Exercise aim
Copy exactly the stretch of data below from the line with "The height and width of the screenshot is (235, 576)." through the line with "994x530 pixels.", including both of those lines.

Data in this exercise

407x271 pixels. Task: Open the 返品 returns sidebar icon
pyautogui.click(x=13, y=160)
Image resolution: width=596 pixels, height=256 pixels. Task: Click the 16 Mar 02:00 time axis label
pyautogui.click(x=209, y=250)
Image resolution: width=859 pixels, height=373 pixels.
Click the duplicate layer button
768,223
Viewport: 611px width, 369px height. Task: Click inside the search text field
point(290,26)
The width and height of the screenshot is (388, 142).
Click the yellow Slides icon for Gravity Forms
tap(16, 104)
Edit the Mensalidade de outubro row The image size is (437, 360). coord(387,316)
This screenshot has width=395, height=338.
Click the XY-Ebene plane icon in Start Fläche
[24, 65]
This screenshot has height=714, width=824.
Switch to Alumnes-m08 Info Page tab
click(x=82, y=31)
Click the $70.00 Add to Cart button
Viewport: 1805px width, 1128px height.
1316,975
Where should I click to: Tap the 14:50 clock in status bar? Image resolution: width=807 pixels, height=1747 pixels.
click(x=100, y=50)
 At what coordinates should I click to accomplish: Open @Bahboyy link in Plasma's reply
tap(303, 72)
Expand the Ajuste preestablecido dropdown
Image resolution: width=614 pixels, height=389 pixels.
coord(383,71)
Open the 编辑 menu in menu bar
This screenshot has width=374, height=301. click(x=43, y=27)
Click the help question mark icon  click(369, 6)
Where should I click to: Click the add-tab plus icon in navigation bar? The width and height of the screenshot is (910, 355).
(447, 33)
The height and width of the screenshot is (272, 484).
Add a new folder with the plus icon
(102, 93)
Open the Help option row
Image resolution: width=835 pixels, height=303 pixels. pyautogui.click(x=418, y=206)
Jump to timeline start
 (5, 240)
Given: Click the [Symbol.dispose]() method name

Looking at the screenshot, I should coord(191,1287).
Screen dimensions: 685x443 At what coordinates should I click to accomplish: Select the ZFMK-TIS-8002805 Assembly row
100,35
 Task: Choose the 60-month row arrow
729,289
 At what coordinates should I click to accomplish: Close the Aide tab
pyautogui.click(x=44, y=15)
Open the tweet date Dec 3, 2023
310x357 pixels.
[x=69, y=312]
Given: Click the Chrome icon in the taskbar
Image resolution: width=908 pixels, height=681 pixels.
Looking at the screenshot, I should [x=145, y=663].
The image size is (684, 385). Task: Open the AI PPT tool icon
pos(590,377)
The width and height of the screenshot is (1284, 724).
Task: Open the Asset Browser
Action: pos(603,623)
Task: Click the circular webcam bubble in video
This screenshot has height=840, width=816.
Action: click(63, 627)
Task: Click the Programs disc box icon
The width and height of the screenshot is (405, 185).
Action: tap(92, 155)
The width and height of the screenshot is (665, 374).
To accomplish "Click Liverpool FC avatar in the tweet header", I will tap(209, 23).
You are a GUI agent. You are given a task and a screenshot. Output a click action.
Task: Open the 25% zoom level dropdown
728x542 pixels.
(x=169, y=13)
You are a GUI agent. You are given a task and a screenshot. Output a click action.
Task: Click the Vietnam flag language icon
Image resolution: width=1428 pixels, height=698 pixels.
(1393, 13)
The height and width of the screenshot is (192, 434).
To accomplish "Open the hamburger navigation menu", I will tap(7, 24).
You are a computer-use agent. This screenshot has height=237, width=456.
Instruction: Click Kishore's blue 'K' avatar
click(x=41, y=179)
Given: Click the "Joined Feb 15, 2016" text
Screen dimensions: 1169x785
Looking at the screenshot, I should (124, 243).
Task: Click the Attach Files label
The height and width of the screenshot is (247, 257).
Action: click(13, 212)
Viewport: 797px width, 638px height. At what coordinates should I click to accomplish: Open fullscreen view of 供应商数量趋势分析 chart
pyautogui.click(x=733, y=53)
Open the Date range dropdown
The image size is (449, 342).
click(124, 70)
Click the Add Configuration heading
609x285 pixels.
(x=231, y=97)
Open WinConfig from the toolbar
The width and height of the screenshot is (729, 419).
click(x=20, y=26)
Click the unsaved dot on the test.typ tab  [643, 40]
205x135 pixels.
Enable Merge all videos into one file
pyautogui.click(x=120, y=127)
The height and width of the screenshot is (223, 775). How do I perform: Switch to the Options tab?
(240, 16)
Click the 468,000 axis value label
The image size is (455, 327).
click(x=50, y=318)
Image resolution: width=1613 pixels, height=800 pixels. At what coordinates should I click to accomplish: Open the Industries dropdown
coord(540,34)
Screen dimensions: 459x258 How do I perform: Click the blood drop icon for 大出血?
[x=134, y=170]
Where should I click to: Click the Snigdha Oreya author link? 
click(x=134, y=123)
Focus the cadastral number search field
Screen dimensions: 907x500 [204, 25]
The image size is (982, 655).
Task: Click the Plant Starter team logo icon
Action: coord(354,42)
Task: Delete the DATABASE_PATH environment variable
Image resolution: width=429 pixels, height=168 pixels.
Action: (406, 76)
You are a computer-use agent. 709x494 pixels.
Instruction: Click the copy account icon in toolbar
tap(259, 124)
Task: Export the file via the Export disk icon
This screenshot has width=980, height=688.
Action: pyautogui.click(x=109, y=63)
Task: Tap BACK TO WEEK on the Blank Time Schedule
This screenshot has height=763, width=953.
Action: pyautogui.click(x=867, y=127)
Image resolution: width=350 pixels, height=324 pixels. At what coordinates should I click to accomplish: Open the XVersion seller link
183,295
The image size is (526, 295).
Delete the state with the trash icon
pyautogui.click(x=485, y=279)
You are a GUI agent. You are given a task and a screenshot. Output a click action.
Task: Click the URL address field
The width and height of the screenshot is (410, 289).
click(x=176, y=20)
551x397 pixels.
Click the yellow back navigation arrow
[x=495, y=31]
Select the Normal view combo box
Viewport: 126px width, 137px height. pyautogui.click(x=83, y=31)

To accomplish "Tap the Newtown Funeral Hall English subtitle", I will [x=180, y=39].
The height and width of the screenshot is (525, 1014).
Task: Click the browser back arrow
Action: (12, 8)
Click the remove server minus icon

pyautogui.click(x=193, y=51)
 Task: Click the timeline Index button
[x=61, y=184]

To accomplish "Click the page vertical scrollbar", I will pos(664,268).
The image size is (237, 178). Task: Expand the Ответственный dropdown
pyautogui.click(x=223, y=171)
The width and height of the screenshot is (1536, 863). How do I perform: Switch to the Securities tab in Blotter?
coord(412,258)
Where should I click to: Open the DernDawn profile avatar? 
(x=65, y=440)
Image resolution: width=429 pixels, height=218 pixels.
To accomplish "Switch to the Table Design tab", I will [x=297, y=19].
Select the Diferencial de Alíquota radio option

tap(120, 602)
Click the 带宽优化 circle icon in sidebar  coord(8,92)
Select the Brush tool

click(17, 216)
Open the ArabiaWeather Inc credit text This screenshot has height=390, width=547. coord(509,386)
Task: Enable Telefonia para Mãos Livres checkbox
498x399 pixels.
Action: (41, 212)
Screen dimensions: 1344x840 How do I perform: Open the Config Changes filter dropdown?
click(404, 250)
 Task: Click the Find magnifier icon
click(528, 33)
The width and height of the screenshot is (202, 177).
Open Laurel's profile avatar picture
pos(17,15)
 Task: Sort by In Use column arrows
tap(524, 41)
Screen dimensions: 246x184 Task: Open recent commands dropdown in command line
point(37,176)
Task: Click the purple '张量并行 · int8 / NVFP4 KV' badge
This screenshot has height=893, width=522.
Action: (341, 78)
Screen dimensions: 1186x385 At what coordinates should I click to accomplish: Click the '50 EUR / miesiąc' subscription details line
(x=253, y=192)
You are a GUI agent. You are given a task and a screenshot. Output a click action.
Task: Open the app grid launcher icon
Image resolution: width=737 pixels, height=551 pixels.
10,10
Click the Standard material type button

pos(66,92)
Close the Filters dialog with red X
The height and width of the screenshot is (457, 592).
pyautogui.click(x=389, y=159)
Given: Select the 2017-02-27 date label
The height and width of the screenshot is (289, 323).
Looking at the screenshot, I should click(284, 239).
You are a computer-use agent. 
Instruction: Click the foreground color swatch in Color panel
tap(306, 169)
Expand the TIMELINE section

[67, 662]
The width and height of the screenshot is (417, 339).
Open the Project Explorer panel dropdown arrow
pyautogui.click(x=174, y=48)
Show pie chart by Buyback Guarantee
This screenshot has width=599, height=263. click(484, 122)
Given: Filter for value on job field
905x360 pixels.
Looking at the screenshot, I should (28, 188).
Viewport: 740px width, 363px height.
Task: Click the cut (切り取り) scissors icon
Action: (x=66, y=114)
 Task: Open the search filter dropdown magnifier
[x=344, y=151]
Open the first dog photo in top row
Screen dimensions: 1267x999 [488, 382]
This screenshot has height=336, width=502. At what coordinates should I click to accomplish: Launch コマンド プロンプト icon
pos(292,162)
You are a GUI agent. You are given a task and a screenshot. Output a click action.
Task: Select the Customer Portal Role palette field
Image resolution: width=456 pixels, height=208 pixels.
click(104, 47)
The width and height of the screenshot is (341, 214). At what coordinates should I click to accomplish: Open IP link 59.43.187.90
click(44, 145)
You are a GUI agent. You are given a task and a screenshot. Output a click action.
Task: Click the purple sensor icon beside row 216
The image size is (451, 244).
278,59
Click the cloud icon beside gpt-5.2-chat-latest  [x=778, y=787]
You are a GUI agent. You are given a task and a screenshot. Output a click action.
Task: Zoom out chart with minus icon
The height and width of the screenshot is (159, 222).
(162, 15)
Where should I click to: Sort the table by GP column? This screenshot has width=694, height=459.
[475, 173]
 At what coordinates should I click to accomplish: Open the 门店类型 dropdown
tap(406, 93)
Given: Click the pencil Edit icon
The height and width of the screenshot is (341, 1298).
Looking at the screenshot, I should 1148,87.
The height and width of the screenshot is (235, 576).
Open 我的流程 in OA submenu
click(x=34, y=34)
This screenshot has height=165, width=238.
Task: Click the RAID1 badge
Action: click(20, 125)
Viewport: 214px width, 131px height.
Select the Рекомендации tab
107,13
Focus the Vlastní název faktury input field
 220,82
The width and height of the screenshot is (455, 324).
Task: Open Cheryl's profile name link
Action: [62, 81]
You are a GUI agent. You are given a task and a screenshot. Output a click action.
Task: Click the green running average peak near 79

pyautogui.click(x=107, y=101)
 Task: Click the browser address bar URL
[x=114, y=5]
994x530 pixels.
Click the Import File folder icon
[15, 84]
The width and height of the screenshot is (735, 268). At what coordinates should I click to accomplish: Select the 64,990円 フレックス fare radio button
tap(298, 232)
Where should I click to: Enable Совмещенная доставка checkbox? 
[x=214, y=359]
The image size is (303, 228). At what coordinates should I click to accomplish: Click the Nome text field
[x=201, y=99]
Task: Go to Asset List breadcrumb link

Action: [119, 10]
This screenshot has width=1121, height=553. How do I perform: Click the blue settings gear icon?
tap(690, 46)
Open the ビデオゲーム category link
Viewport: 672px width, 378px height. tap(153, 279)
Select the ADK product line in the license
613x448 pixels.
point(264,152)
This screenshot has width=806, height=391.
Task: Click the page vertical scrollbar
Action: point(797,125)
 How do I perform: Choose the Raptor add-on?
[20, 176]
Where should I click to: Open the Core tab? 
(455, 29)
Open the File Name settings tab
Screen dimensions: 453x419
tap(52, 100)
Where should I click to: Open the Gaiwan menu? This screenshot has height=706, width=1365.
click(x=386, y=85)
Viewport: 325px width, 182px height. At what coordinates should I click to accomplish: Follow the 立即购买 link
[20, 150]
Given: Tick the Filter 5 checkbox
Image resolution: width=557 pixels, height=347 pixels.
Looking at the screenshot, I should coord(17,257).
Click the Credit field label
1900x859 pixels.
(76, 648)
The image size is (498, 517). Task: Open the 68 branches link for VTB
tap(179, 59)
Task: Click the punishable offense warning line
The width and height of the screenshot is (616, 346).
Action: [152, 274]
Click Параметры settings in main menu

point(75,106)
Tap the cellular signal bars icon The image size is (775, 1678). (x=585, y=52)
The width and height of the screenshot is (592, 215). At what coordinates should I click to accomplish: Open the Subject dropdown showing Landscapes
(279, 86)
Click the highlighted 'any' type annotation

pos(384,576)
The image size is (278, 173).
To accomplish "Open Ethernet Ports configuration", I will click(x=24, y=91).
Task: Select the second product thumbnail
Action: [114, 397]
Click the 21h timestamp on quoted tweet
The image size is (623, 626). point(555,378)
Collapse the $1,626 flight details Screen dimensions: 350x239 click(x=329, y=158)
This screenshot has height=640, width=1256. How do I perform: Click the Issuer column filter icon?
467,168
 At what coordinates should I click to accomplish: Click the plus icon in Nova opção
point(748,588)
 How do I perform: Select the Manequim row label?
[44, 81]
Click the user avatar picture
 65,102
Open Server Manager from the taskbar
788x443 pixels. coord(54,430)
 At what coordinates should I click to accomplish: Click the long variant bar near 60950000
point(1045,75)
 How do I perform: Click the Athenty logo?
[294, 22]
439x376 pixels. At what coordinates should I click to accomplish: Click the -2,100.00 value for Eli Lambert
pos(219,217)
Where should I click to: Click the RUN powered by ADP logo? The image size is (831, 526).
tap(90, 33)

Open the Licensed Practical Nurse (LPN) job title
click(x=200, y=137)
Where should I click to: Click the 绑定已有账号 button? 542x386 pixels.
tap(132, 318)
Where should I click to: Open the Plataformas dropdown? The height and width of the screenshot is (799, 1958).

Reply
The height and width of the screenshot is (235, 576).
Open 我的流程 in OA submenu
click(x=34, y=34)
This screenshot has height=165, width=238.
Task: Click the RAID1 badge
Action: click(20, 125)
Viewport: 214px width, 131px height.
Select the Рекомендации tab
107,13
Focus the Vlastní název faktury input field
 220,82
The width and height of the screenshot is (455, 324).
Task: Open Cheryl's profile name link
Action: [62, 81]
You are a GUI agent. You are given a task and a screenshot. Output a click action.
Task: Click the green running average peak near 79

pyautogui.click(x=107, y=101)
 Task: Click the browser address bar URL
[x=114, y=5]
994x530 pixels.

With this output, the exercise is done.